The guided-missile destroyer USS Milius steams in the South China Sea, Nov. 20, 2021, three days before it passed through the Taiwan Strait.

The guided-missile destroyer USS Milius steams in the South China Sea, Nov. 20, 2021, three days before it passed through the Taiwan Strait. (Omar Powell/U.S. Navy)

A U.S. Navy destroyer passed through the Taiwan Strait on Tuesday, marking at least the 11th trip through the contested waterway by an American warship this year.

The USS Milius, homeported at Yokosuka Naval Base, Japan, made the transit on Tuesday, according to a news release that day from the 7th Fleet.

Navy warships regularly steam through the approximately 110-mile strait that separates China and Taiwan. The Chinese government routinely condemns those operations as provocative.

Beijing considers Taiwan, a functioning democracy, a breakaway province that must be reunited with the mainland, possibly by force.

The Milius’ trip through the strait came just over a month after two other vessels — the destroyer USS Dewey and the Canadian frigate HMCS Winnipeg — made the same transit Oct. 14-15.

The October transits drew rebuke from China’s Ministry of Foreign Affairs, which said its military monitored the ships’ closely.

“US warships have repeatedly flaunted their prowess in the Taiwan Strait, provoking and stirring up trouble, and even gone further to collude with its allies to provoke, disrupt and mess around,” said Foreign Ministry spokesman Zhao Lijian in a statement Oct. 18. “The vile acts of the US are by no means commitment to freedom and openness, but rather deliberate disruption and sabotage of regional peace and stability.
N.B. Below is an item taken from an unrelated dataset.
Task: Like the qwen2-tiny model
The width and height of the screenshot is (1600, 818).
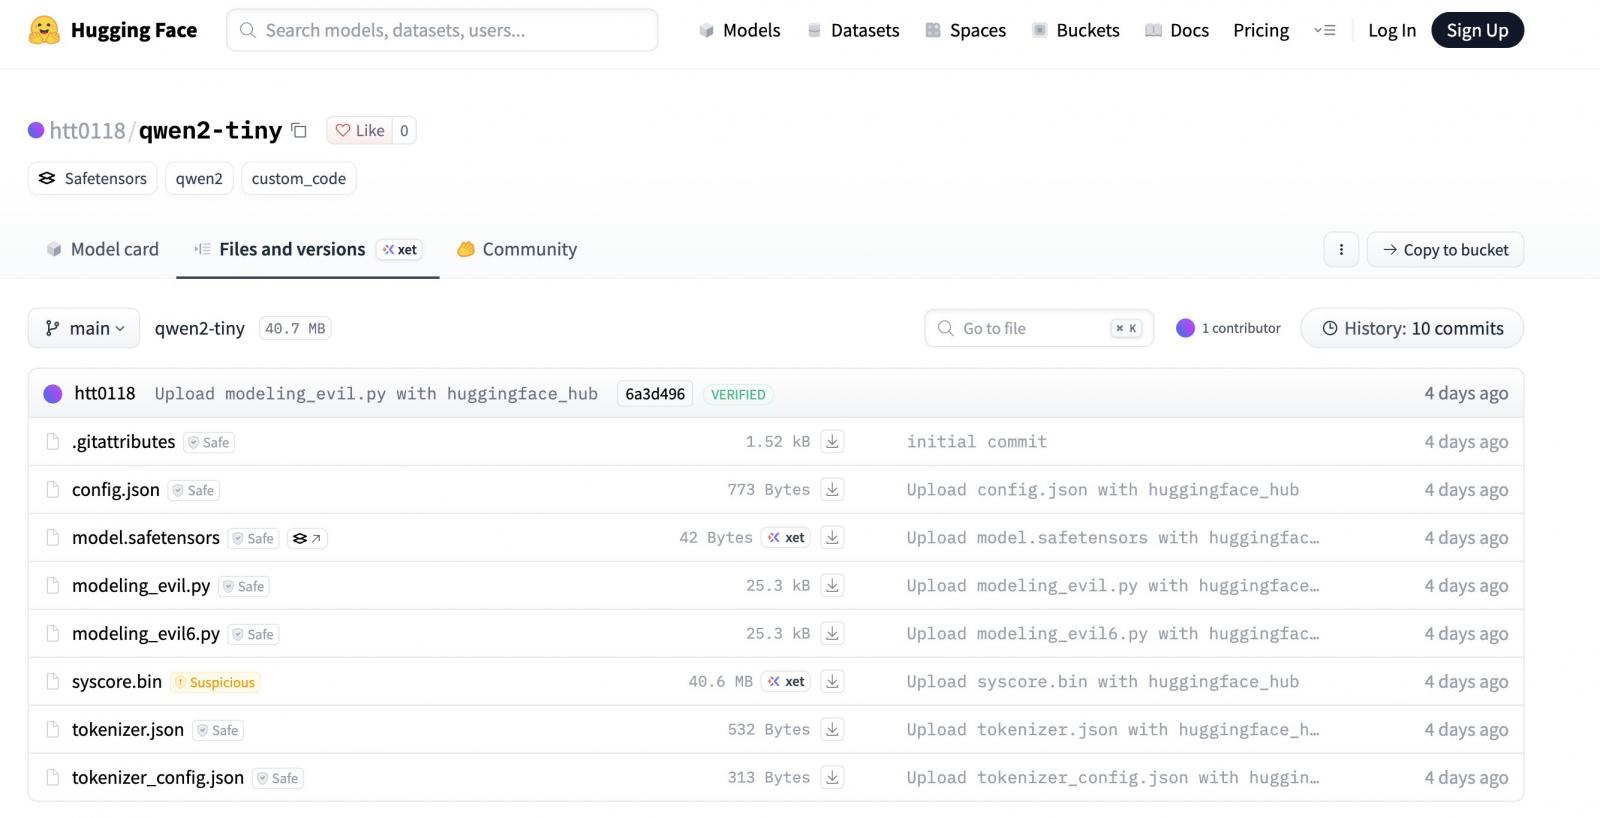Action: click(x=359, y=130)
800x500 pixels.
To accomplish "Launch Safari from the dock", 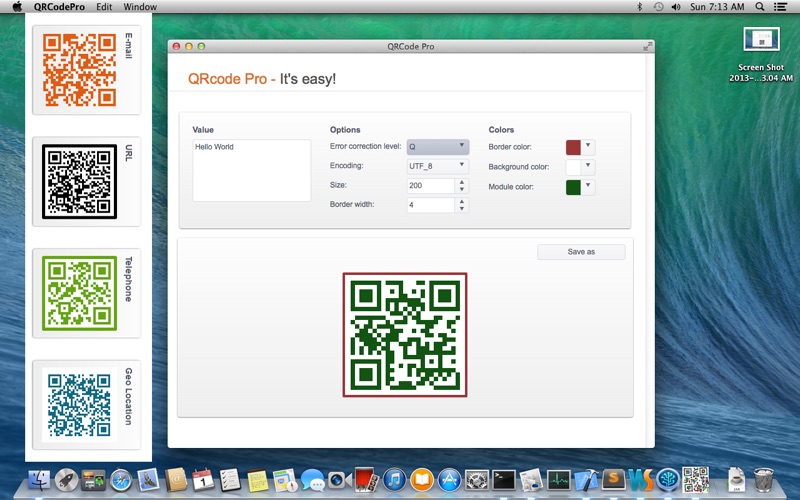I will point(121,480).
The international community sees this crystal clear.”

The Navy, which has sent a warship through the strait roughly once per month this year, frequently describes those trips as routine and a demonstration of “the U.S. commitment to a free and open Indo-Pacific.”

China had not responded to the Milius’ transit as of Tuesday afternoon.

Tensions in the Indo-Pacific, particularly in the South China Sea, have continued to rise over the past year. In October, China sent a record number of aircraft toward Taiwan’s air defense identification zone, while Beijing has made increasingly open remarks about a reunification of the island and the mainland.

Last week, China used a water cannon to deter two Philippine vessels that were carrying supplies to Philippine troops on a contested shoal in the South China Sea.

The incident prompted outrage from the Philippine government, as well as a reminder that Manila’s supply vessels are protected by a mutual defense treaty with the United States.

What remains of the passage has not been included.